太平洋戦争といえば、忙しい生活を送っている私たちにとっては前世のような遠い話…。
正直、忘れていると言っても過言でないと思います。

8月の原爆投下記念日、15日の終戦記念日の報道を聞き、「ああ70数年前に、戦争が終わったんだなあ」と思うくらいでしょうか。あとはお盆休みの残りが気になるくらいだったりしますね、正直…。
しかし、終戦前の6〜7月は、東京大空襲に引き続き、大阪、神戸などの都会だけでなく、岡山、熊本、呉、下関、姫路、高松、徳島、高知、千葉、明石、和歌山、松山…と地方都市の空襲が続きました。
皆さんがお住まいの地区でも、あったかもしれません。

高松空襲は、1945年7月4日でした。
ちょうど田植えが終わったころで、田んぼには薄く水が張り、初々しい稲が立っていましたが、そんな平和な田畑にも焼夷弾がたくさん突き刺さりました。梅雨の合間の晴れた夜の事です。

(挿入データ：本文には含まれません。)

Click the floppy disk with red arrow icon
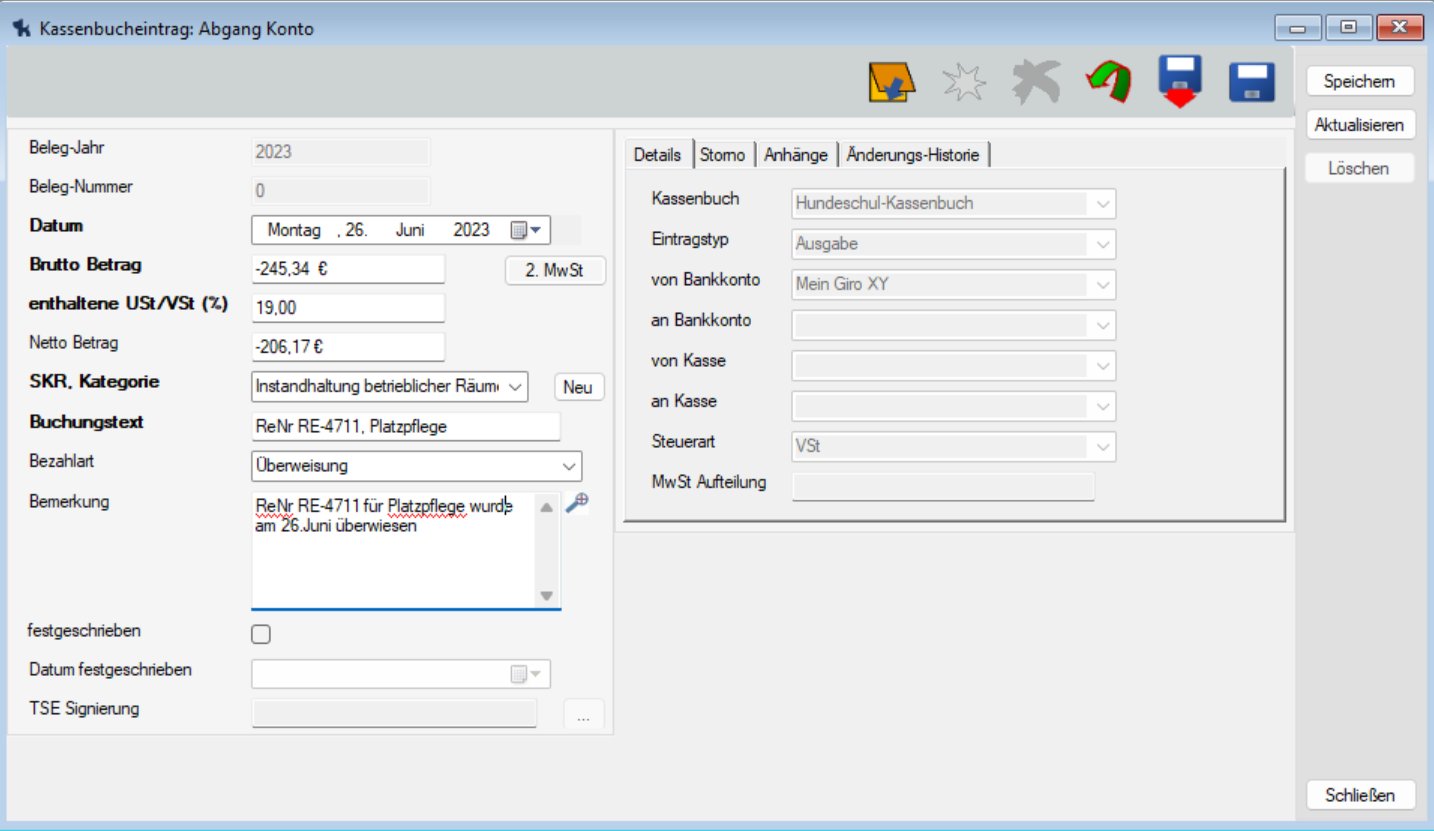 tap(1180, 82)
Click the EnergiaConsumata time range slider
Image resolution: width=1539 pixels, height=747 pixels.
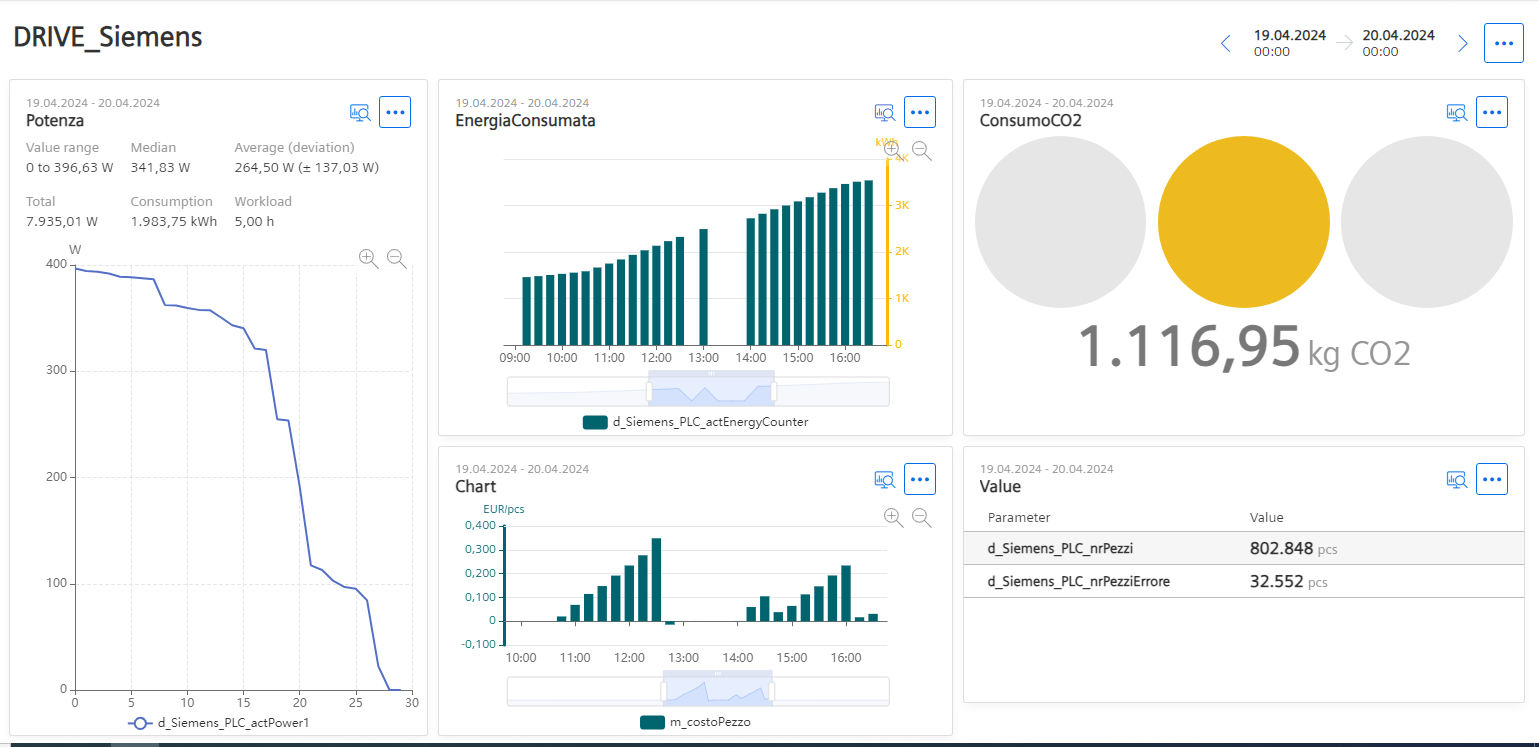coord(710,391)
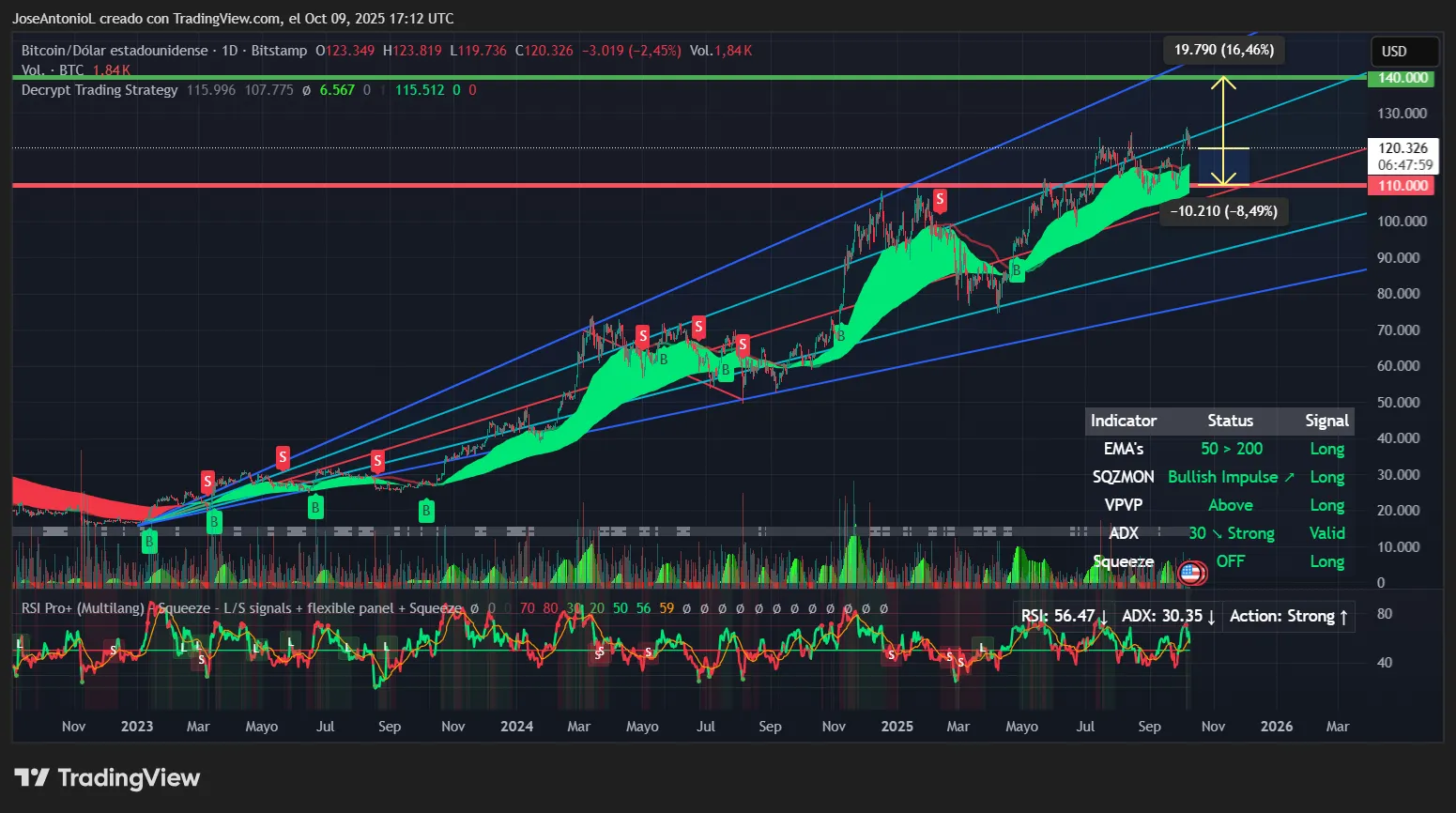
Task: Select the red 'S' sell marker near March 2024
Action: click(642, 336)
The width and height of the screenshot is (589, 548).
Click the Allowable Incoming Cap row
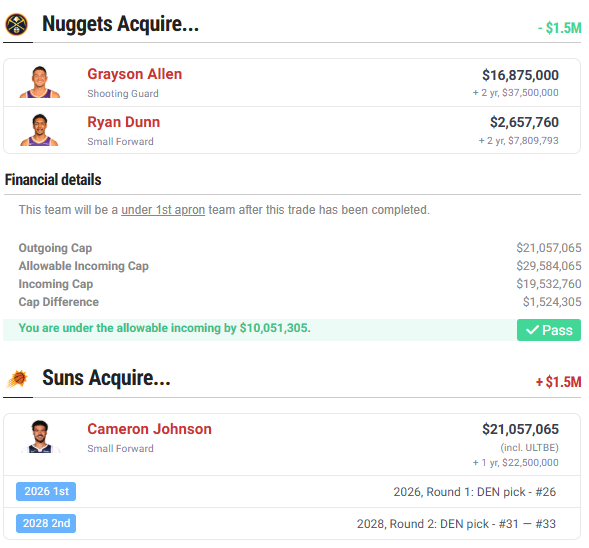(x=300, y=266)
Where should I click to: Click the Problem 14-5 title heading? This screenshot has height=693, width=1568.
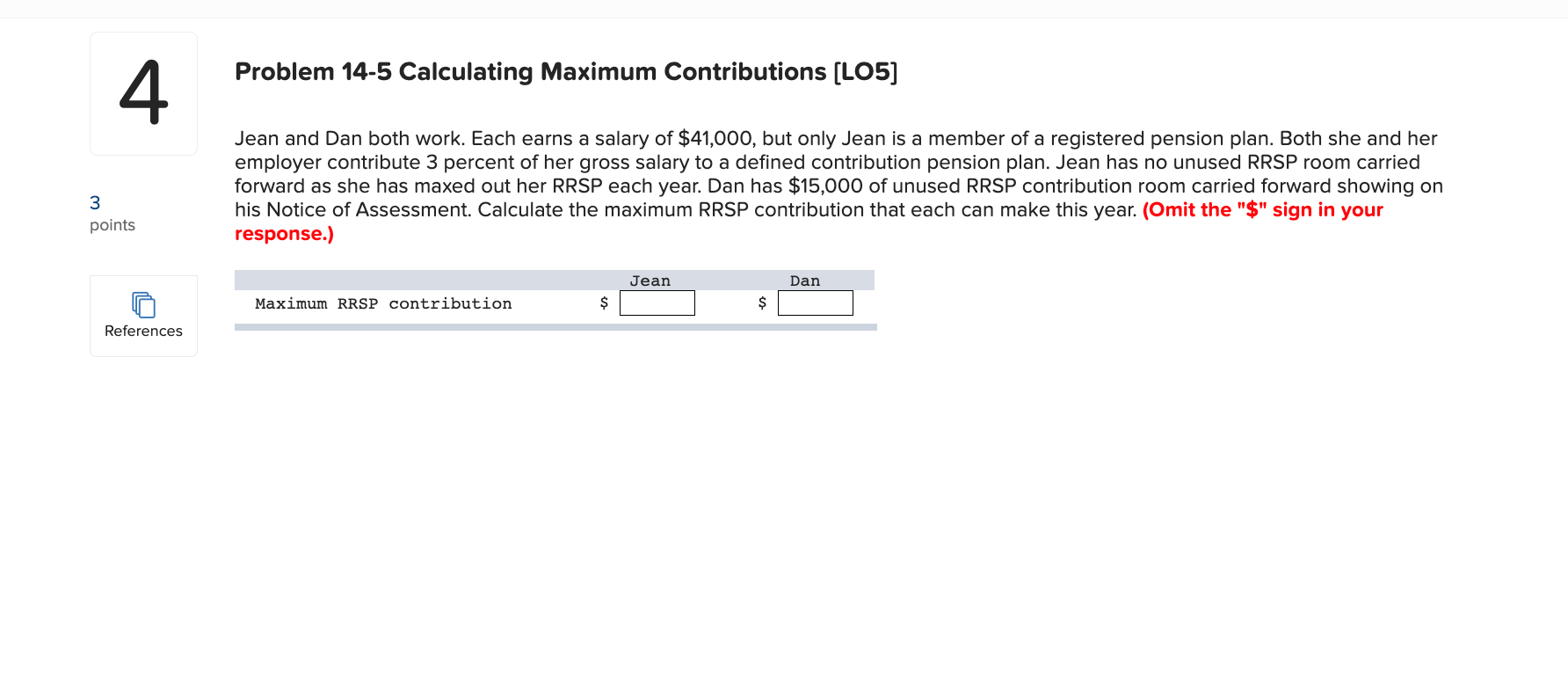tap(564, 72)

手記によって、記録がさまざまなので、ここは総務省のデータを参考にしますね。


7月3日午後11時ごろ、空襲警報
   ↓
翌7月4日午前2時56分、高松中心部をメインに、B29・116機の襲撃。
まず照明弾が投下され、高性能爆弾24t、焼夷弾809tが投下される。
人々の退路を断ち、106分絨毯爆撃。
死者数1359人、負傷者数1034人、行方不明者数186人
最も死者が多かったのは、高松市中新町ロータリー付近と、栗林公園北の稲荷神社付近



空襲の数日前に、米軍のビラが撒かれ、「7月3〜4日に高松を空襲する」と予告があったとか。
すでに6月28日、対岸の岡山が焼かれており、高松中心部に住む人々は、家族や財産を郊外へ疎開させようとします。が、今の感覚では信じがたい事ですが、地区の責任者は「非国民、家にとどまり、空襲の際は町を守れ」と叱責。住民は疎開はできず、被害は小さくできませんでした。

当時、13才の小西さんは高松市丸亀町在住。(まさに中心部)
小西さんはひとりで爆弾と死体を避けながら逃げ、高松工芸高校(←わたしの出身校)にたどり着き、そこで集中的に空爆を受けたそうです。

大勢の知らない人と一緒に「あつい、息が出来ない」と、必死で耐えた。隣にいた知らないおばさんが覆いかぶさってくれて、運良く助かった。
そのおばさんは、頭を割られて死んでおり、脳漿が飛び散りわたしの体は濡れていた。
そうして、どこをどう歩いたか、まったく記憶がなく、自分で知らないうちに、とんでもなく遠い所へ行っていた。その後、家族に無事会うことができたのよ。

…小西さんから聞いたのは、そのような情景でした。

借りてきた手記で、あらためてその情景に、違う登場者がいることに気づきました。
クロという小西さんの愛犬で、戦時供出をまぬがれ(毛皮にならずにすんだ)、彼女はクロと一緒に逃げていたのでした。小西さん、自分より、かよわいものを守っていたんですね。

そしてわたしがやはりすごいと思うのは…
空襲直後の焦土の中、死んだものへの哀悼を彼女が持っていたことでした。
頭の割れたおばさんの顔を、そっとかぼちゃの葉で隠して別れを告げ、路上の瀕死の馬を見つけて「ごめんなさい、あなたはもう死ぬのよ」とその目を閉じてやる…。
誰も皆、我が身のことで必死の時、13才の彼女はそうしていたのでした。



ほんとうに、厳しい強い父性と深い母性、両方兼ね備えた人物ででしたよ。


思い切り悪い、しかしいろいろ変えたい… 
そんな優柔不断な?香川県民のお尻をたたき、アイデアを与え、相談に乗り… 皆、エネルギッシュで人脈の広いもんちゃんを頼りにしていました。

小西百々代さんが、画廊を閉じてもう10年経ち、その間にも香川県のアートは大きく進化しました。
そして、以前はネットでも検索すると、彼女のインタビュー記事や関連情報がいろいろ出ていたのですが、今はめっきりなくなり、あんなに香川県の立役者であったのに…
ああ、現役を退くとはこういうことなのか…と寂しくなりました。


残念ながら小西さんの写真が手元に一枚もなく;;
今さらしまった!と思うのですが、
当時は、カメラを向けるなんてとても恐れ多い…と思っていたのでした。無邪気に一緒に写真を撮っている、年下の作家さんがうらやましいな〜と思っていました。
今は、言葉が厳しくても、たいへん愛情の深い人だったと本当にわかるので、飛び込んでいけば良かったなあ…。

香川県高松市丸亀町商店街にあった、宮武画廊とそのオーナーの小西百々代さんのことを、検索していた方へ。